В действительности я вовсе не ищу вашего внимания теперь, как не искала прежде, мои намерения относительно Луиса из семьи вэн'Дор вполне определены и едва ли подлежат пересмотру. Камалия напрасно ищет в моих мотивах нечто, связанное с вами. Надеюсь, моя позиция в этом деле ясна. Верю, что недоразумение как-нибудь разрешиться, и я увижу вас с её святейшеством на приеме в честь моей помолвки.
Ваш друг София рэи'Бри.
Лайна постаралась на славу: комнаты в столичном доме семейства рэи'Бри произвели впечатление даже на тех, кто не раз бывал в царском Дворце на приемах куда более значимых для государства, нежели объявление о помолвке одной из дочерей его светлости.

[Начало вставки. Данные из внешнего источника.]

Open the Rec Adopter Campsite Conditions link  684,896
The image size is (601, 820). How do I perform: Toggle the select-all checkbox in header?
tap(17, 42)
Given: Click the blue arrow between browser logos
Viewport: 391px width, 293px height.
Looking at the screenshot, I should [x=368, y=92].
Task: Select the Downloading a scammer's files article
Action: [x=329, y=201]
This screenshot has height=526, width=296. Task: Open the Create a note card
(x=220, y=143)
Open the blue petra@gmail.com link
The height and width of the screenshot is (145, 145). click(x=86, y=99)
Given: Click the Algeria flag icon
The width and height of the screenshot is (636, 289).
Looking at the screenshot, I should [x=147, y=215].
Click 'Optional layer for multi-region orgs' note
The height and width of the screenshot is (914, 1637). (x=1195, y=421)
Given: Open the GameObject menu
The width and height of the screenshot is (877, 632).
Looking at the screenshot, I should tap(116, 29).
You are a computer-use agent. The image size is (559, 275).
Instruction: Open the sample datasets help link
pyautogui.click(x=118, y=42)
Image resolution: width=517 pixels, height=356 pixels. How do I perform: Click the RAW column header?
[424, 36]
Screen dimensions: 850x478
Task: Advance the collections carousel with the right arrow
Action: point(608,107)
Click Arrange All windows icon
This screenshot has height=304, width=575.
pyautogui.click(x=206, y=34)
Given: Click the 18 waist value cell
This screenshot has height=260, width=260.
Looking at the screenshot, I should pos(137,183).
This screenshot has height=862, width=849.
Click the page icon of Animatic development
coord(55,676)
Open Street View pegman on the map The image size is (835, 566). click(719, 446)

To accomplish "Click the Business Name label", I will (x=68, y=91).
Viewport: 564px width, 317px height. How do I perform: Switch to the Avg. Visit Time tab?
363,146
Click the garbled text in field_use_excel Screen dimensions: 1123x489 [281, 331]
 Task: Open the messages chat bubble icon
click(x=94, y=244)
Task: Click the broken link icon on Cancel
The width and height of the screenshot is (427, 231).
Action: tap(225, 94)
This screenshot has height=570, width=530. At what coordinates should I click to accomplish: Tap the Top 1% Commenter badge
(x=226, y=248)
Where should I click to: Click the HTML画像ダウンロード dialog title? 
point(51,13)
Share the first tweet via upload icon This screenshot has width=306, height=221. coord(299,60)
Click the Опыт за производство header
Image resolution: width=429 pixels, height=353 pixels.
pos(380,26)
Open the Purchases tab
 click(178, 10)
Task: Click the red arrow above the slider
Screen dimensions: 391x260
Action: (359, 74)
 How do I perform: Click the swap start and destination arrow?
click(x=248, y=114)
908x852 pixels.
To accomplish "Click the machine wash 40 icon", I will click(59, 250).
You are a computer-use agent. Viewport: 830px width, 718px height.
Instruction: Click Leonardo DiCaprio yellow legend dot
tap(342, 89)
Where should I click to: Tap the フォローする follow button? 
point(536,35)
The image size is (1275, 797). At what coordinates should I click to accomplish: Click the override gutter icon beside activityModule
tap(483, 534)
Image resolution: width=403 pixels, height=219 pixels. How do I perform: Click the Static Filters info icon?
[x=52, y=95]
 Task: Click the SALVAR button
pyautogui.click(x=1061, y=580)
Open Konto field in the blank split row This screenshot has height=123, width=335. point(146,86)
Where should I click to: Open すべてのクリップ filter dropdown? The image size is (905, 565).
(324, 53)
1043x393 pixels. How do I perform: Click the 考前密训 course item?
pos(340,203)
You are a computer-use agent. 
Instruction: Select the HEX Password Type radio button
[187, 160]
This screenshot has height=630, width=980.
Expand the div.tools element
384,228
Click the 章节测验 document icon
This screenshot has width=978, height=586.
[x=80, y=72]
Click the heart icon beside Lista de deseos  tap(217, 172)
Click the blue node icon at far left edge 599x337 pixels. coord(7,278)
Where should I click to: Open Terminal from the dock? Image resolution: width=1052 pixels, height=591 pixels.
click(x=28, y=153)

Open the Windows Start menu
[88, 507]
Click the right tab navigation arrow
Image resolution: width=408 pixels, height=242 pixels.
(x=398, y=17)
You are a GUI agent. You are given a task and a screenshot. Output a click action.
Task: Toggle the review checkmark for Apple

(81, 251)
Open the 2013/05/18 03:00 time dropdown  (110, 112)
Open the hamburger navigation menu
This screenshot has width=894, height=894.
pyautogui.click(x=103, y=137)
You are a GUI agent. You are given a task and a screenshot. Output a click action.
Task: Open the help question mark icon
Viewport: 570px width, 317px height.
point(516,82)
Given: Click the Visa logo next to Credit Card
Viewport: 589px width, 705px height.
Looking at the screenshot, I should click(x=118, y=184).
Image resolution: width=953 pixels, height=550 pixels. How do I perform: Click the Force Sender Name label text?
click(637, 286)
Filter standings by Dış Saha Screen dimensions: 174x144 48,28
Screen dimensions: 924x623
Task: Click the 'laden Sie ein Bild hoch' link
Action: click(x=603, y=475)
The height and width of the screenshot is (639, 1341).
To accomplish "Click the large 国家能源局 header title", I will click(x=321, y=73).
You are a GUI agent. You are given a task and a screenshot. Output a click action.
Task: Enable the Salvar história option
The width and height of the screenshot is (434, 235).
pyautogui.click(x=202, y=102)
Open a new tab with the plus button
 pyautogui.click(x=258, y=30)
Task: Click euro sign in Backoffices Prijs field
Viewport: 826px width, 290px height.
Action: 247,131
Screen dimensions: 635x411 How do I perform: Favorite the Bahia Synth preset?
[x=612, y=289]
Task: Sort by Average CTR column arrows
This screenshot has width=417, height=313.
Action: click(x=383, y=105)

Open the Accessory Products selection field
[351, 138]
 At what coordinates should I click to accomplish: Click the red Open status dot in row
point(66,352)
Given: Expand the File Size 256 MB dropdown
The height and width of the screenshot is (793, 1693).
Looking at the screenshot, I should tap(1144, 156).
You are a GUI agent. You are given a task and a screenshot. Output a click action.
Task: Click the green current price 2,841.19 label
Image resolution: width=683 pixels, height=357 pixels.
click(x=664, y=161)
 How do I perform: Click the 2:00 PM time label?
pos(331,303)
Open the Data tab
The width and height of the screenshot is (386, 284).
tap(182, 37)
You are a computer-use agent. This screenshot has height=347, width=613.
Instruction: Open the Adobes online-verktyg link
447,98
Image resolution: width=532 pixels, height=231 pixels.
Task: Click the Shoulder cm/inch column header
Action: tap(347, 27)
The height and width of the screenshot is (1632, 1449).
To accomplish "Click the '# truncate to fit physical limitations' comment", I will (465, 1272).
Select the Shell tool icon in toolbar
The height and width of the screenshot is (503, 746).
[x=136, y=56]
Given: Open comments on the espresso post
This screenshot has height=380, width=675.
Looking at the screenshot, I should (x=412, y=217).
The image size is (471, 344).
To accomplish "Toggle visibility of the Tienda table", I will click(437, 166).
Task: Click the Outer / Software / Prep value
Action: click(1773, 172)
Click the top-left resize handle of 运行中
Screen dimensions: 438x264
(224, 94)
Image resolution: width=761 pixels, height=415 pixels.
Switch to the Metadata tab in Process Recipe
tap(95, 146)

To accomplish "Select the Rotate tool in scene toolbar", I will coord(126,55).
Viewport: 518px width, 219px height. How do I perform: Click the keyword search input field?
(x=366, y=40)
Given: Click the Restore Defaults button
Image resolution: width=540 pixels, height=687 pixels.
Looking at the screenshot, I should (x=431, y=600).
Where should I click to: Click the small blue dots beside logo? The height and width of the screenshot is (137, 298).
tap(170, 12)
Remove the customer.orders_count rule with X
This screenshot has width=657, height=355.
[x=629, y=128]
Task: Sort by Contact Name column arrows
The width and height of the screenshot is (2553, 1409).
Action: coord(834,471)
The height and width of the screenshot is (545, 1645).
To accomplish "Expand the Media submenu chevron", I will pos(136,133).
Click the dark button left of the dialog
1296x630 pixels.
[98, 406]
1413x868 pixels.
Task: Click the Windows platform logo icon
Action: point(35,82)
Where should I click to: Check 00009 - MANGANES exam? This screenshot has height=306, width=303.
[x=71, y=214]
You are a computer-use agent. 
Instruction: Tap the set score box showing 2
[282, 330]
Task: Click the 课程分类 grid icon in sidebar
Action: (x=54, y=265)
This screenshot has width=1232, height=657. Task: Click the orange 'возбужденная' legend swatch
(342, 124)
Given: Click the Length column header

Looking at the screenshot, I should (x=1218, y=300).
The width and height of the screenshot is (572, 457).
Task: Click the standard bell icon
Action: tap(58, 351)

София стояла наверху парадной лестницы, у самого её края, скрытая от гостей большой лепной вазой, заполненной живыми цветами. Её хрупкая фигурка, заключенная в отборные шелка и нежнейшее кружево, казалась средоточием всего самого светлого и невинного, что только можно допустить к упоминанию относительно живого существа. Волны светлых волос, собранных в причудливую прическу, так настойчиво напоминающие корону, делали Софию чуть более земной, а легкий румянец на мраморной коже добавлял образу той живости, которой так не хватает всякому совершенству.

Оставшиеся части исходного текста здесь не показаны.